ReviewDeep learning on image denoising: An overview
Introduction
Digital image devices have been widely applied in many fields, including recognition of individuals (Lei et al., 2016, Wen, Xu et al., 2020, Wen, Zhang et al., 2020), and remote sensing (Du, Wei, & Liu, 2019). The captured image is a degraded image from the latent observation, in which the degradation processing is affected by factors such as lighting and noise corruption (Zha et al., 2018, Zhang and Zuo, 2017). Specifically, the noise is generated in the processes of transmission and compression from the unknown latent observation (Xu, Zhang, & Zhang, 2018c). It is essential to use image denoising techniques to remove the noise and recover the latent observation from the given degraded image.
Image denoising techniques have attracted much attention in recent 50 years (Bernstein, 1987, Xu, Zhang, Zuo et al., 2015). At the outset, nonlinear and non-adaptive filters were used for image applications (Huang, 1971). Nonlinear filters can preserve the edge information to suppress the noise, unlike linear filters (Pitas & Venetsanopoulos, 1986). Adaptive nonlinear filters depended on local signal-to-noise ratios to derive an appropriate weighting factor for removing noise from an image corrupted by the combination of additive random, signal-dependent, impulse noise and additive random noise (Bernstein, 1987). Non-adaptive filters can simultaneously use edge information and signal-to-noise ratio information to estimate the noise (Hong & Bao, 2000). In time, machine learning methods, such as sparse-based methods were successfully applied in image denoising (Dabov, Foi, Katkovnik, & Egiazarian, 2007). A non-locally centralized sparse representation (NCSR) method used nonlocal self-similarity to optimize the sparse method, and obtained high performance for image denoising (Dong, Zhang, Shi, & Li, 2012). To reduce computational costs, a dictionary learning method was used to quickly filter the noise (Elad & Aharon, 2006). To recover the detailed information of the latent clean image, priori knowledge (i.e., total variation regularization) can smooth the noisy image in order to deal with the corrupted image (Osher et al., 2005, Ren, Zuo, Zhang et al., 2019).

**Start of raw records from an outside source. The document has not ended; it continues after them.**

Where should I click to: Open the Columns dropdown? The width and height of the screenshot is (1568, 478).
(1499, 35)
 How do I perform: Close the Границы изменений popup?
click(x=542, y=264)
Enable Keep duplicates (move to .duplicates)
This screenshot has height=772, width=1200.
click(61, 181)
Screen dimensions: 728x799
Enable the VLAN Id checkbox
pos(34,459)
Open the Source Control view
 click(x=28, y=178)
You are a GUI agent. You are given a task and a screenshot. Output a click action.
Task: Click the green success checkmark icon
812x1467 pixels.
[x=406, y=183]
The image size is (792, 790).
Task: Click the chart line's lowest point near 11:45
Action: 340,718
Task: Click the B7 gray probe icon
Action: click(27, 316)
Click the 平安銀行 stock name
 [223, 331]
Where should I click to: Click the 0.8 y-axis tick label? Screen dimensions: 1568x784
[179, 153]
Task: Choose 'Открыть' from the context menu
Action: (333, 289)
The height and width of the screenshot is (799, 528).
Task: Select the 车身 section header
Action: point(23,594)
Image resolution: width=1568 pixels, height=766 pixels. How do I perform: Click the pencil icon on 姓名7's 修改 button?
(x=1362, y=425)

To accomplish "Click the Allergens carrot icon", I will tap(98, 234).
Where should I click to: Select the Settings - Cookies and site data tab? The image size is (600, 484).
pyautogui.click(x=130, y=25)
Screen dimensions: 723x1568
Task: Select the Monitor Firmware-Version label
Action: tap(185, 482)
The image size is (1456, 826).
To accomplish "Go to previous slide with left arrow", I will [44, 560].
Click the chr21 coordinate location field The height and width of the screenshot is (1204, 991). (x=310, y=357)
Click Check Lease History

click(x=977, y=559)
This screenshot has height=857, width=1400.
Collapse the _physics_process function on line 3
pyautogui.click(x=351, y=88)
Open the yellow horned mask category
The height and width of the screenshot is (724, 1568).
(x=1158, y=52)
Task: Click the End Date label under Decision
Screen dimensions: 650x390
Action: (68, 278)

More competitive methods for image denoising can be found in Mairal et al., 2009, Zuo et al., 2014 and Zhang, Zuo, Chen, Meng and Zhang (2017), including the Markov random field (MRF) (Schmidt & Roth, 2014), the weighted nuclear norm minimization (WNNM) (Gu, Zhang, Zuo, & Feng, 2014), learned simultaneous sparse coding (LSSC) (Mairal et al., 2009), cascade of shrinkage fields (CSF) (Schmidt & Roth, 2014), trainable nonlinear reaction diffusion (TNRD) (Chen & Pock, 2016) and gradient histogram estimation and preservation (GHEP) (Zuo et al., 2014).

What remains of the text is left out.